Harapan untuk Pangan: Fotosintesis Buatan Tanpa Sinar Cahaya Matahari

By Afkar Aristoteles Mukhaer, Minggu, 26 Juni 2022 | 07:00 WIB
Tanaman tumbuh dalam kegelapan total dalam media asetat yang menggantikan fotosintesis biologis. (Marcus Harland-Dunaway/UCR)

“Menggunakan pendekatan fotosintesis buatan untuk menghasilkan makanan bisa menjadi perubahan paradigma tentang cara kita memberi makan orang,” kata penulis koresponden Robert Jinkerson, seorang asisten profesor teknik kimia dan lingkungan di University of California Riverside, dikutip dari rilis.

“Dengan meningkatkan efisiensi produksi pangan, lebih sedikit lahan yang dibutuhkan, mengurangi dampak pertanian terhadap lingkungan. Dan untuk pertanian di lingkungan non-tradisional, seperti luar angkasa, peningkatan efisiensi energi dapat membantu memberi makan lebih banyak anggota kru dengan input yang lebih sedikit.”
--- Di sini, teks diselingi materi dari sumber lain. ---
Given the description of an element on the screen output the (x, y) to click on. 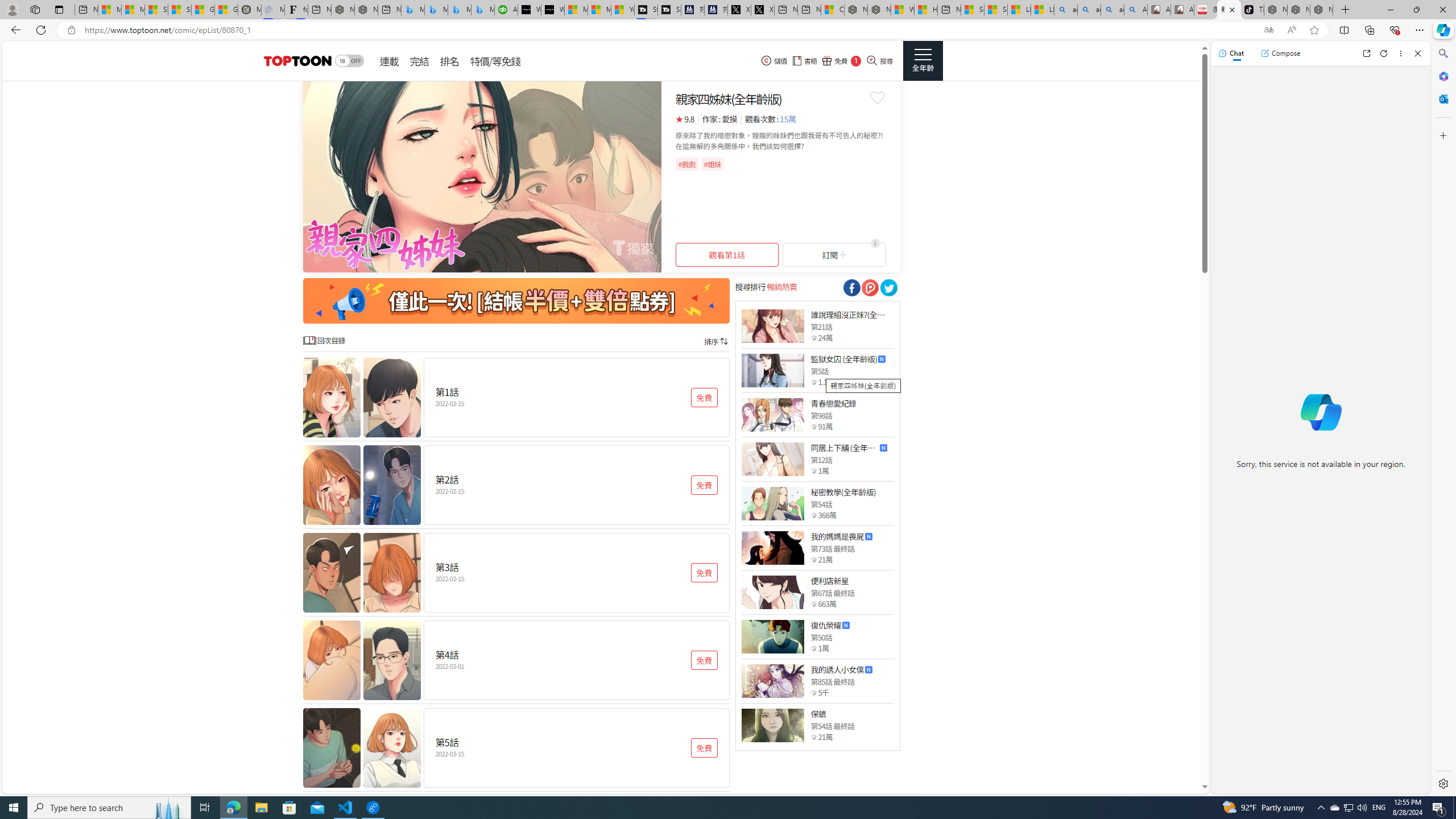
View site information (70, 29)
More options (1401, 53)
Given the description of an element on the screen output the (x, y) to click on. 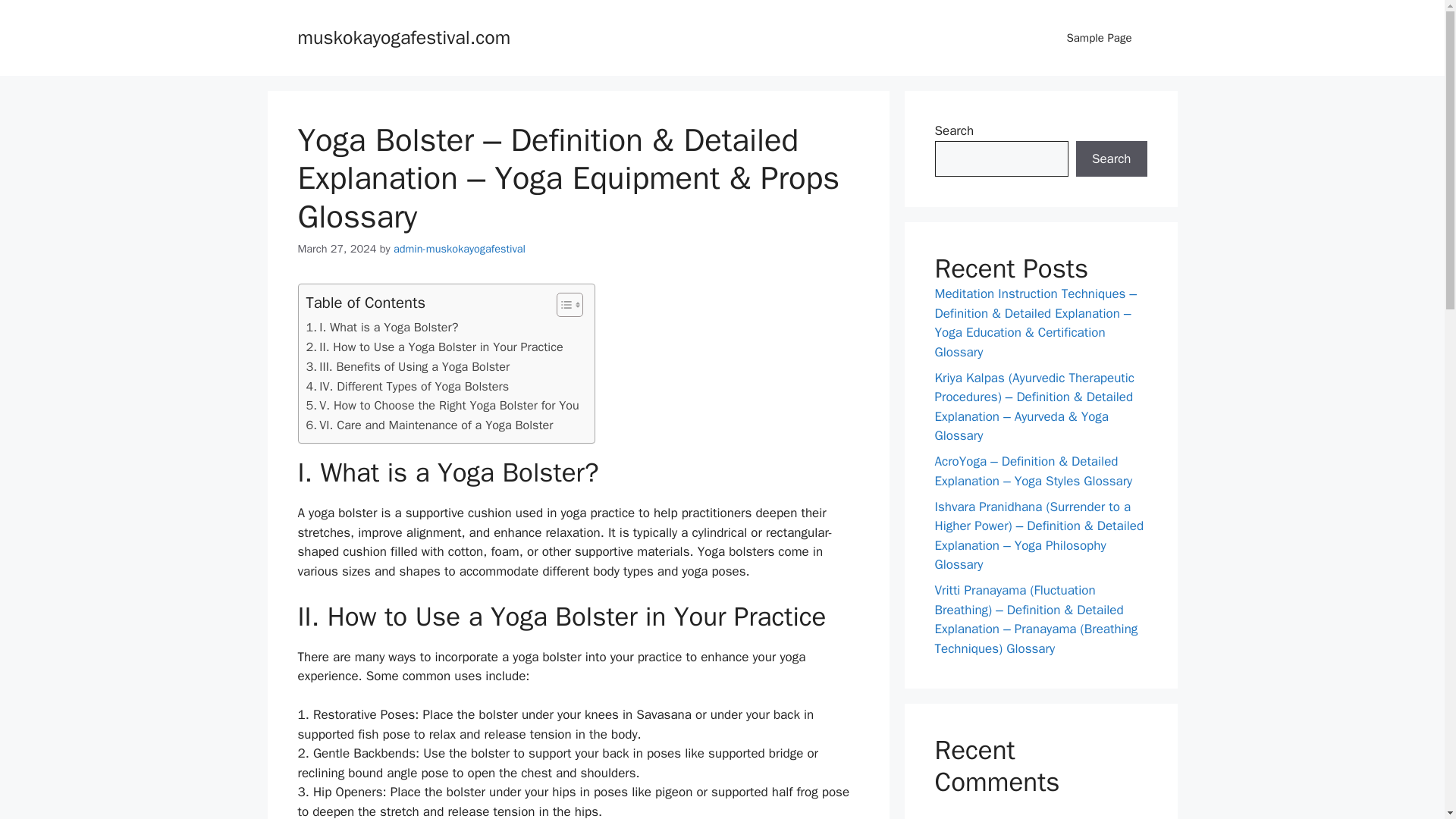
VI. Care and Maintenance of a Yoga Bolster (429, 424)
II. How to Use a Yoga Bolster in Your Practice (434, 347)
I. What is a Yoga Bolster? (381, 327)
muskokayogafestival.com (404, 37)
I. What is a Yoga Bolster? (381, 327)
V. How to Choose the Right Yoga Bolster for You (442, 405)
II. How to Use a Yoga Bolster in Your Practice (434, 347)
VI. Care and Maintenance of a Yoga Bolster (429, 424)
IV. Different Types of Yoga Bolsters (407, 386)
Search (1111, 158)
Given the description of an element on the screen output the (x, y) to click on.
Penelitian itu menggunakan proses elektrokaltalitik dua langkah untuk mengubah karbon dioksida, listrik, dan air menjadi asetat yang merupakan komponen utama cuka. Asetat ini kemudian dikonsumsi organisme penghasil makanan dalam gelap untuk bisa tumbuh.

Listrik kemudian menyalakan elektrokatalisis. Sistem organik-anorganik ini dapat meningkatkan efisiensi konversi sinar matahari menjadi makanan hingga 18 kali lebih efisien untuk beberapa makanan.

"Dengan pendekatan kami, kami berusaha mengidentifikasi cara baru memproduksi makanan yang dapat menembus batas yang biasanya ditentukan oleh fotosintesis biologis," lanjut Jinkerson.

Hasil dari elektroliser dioptimalkan demi mendukung pertumbuhan organisme penghasil makanan. Elektroliser merupakan perangkat yang menggunakan listrik demi mengubah bahan baku seperti karbon dioksida jadi molekul dan produk yang berguna. Hasilnya pun meningkatkan jumlah asetat dan mengurangi jumlah garam.

Dari uji coba ini menunjukkan, berbagai organisme penghasil makanan ternyata dapat tumbuh dalam gelap, terutama ganggang hijau, ragi, dan miselium jamur.

Bahkan, teknologi ini dapat memproduksi ganggang empat kali lebih hemat energi daripada menumbuhkannya secara fotosintesis biasa. Dan pada ragi, sekitar 19 kali lipat lebih hemat energi dari biasanya dibudidayakan menggunakan gula yang diekstrasi dari jagung, terang para peneliti.

Selain ragi dan alga, teknologi berpotensi untuk dicoba pada tanaman lain yang juga diselidiki. Tanaman makanan seperti kacang tunggak, tomat, tembakau, beras, kanola, dan kacang hijau, punya kemampuan memanfaatkan karbon dari asetat ketika dibudidayakan dalam gelap.